In this current study, it was determined that 1 mg/kg RSV administration was not as effective as 5 mg/kg RSV in improving DX-induced hepatotoxicity. These results showed that RSV treatment may have a dose-dependent hepatoprotective effect. Similarly, a recent study reported that low doses of RSV are beneficial in chronic treatments, while high doses of RSV treatment are needed for acute treatment 25. This suggests that the failure to achieve the desired result with 1 mg/kg RSV treatment may be about the duration of the study. In addition, in a study conducted on diabetic rats, the antidiabetic effects of 1, 5 and 10 mg/kg RSV treatment were compared, and it was reported that the best results were obtained with 5 mg/kg RSV treatment 15. Consistent with these data, it was observed that 5 mg/kg/day RSV treatment reduced/attenuated the DX-induced biochemical and histopathological changes in liver tissue. However, RSV (5 mg/kg/day) decreased Bax/BcL2 ratio and Casp3 immunoreactivity to inhibit cell apoptosis against DX-induced hepatotoxicity. Therefore, the data obtained in this study indicate that 5 mg/kg/day RSV has an important role in preventing apoptosis through Bax/BcL2 modulation.
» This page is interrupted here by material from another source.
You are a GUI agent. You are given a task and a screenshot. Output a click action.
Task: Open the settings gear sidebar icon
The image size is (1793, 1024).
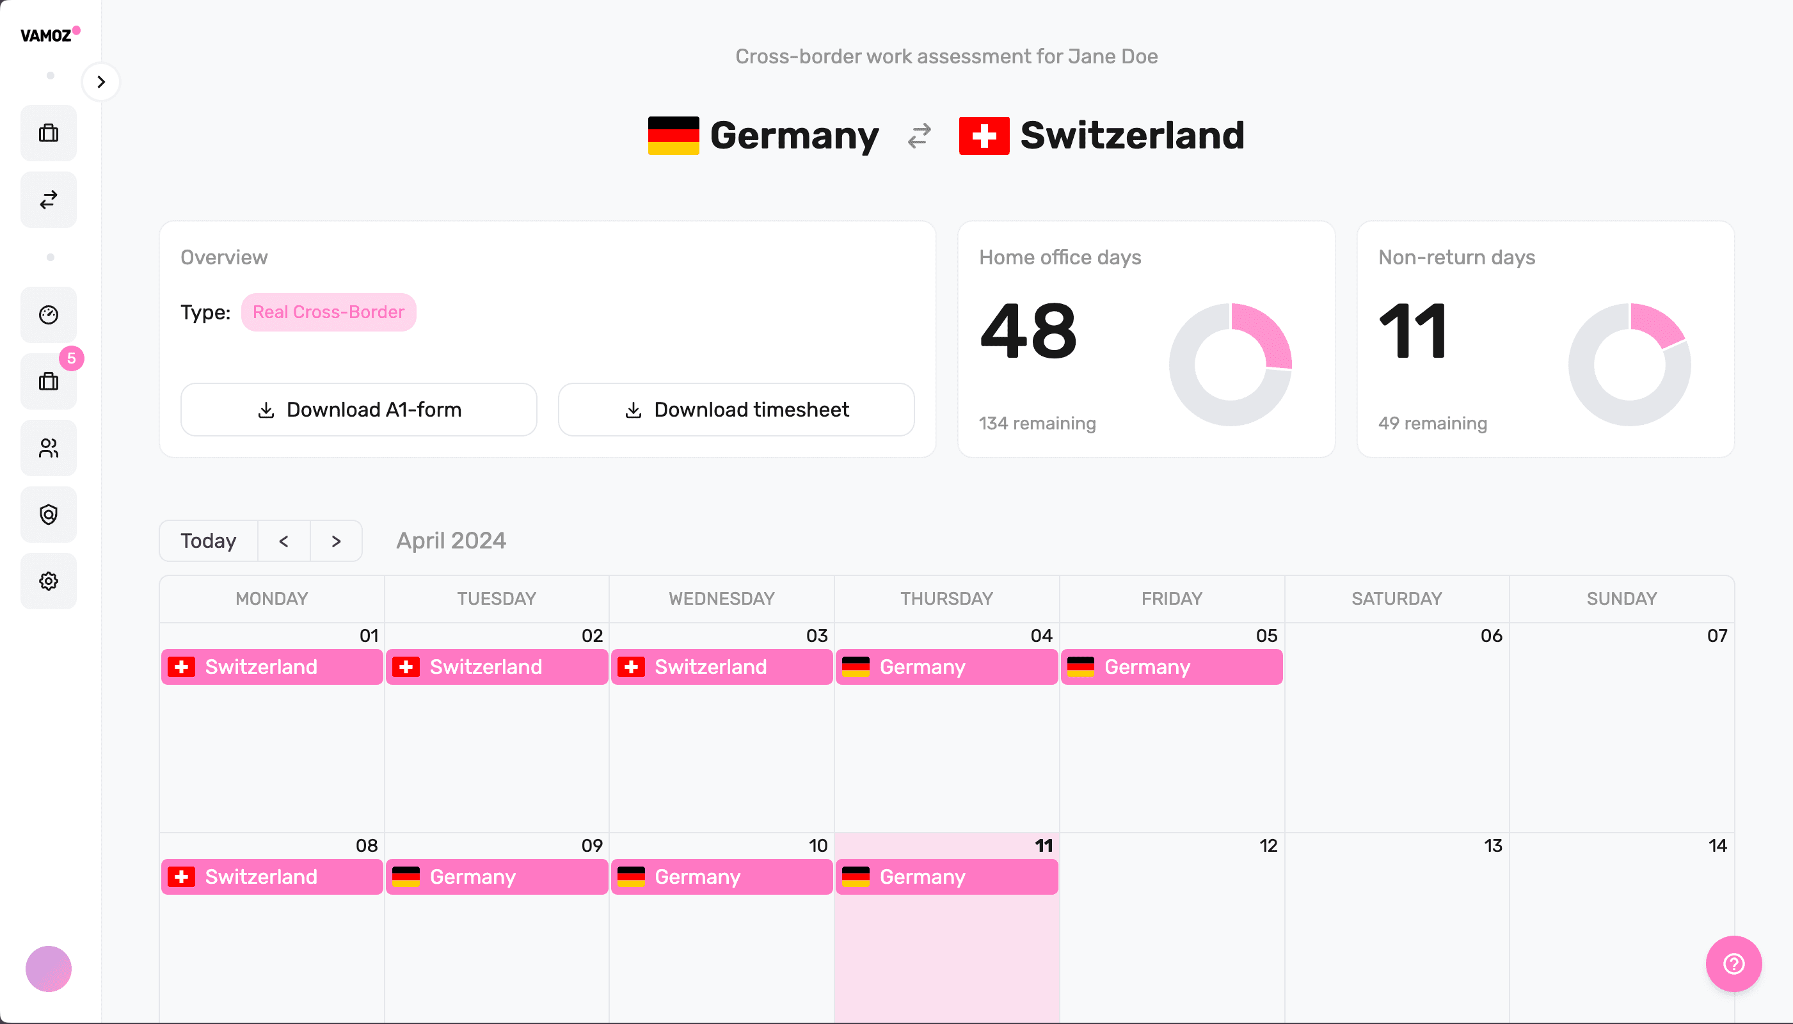[x=49, y=581]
In conclusion, in this study, liver tissue damage was determined biochemically, histopathologically and immunohistochemically in rats exposed to DX, a chemotherapeutic drug widely used in the clinic. On the other hand, the protective effect of RSV treatment was determined by liver function tests, apoptotic proteins immunoreactivities and histopathological examination of tissue degeneration. The data obtained from this study reveal that 5 mg/kg/day RSV treatment may provide an antiapoptotic effect against DX-induced liver injury.
Acknowledgment: The authors thank dear Assoc Prof Tuncay KULOGLU for their contribution to this study.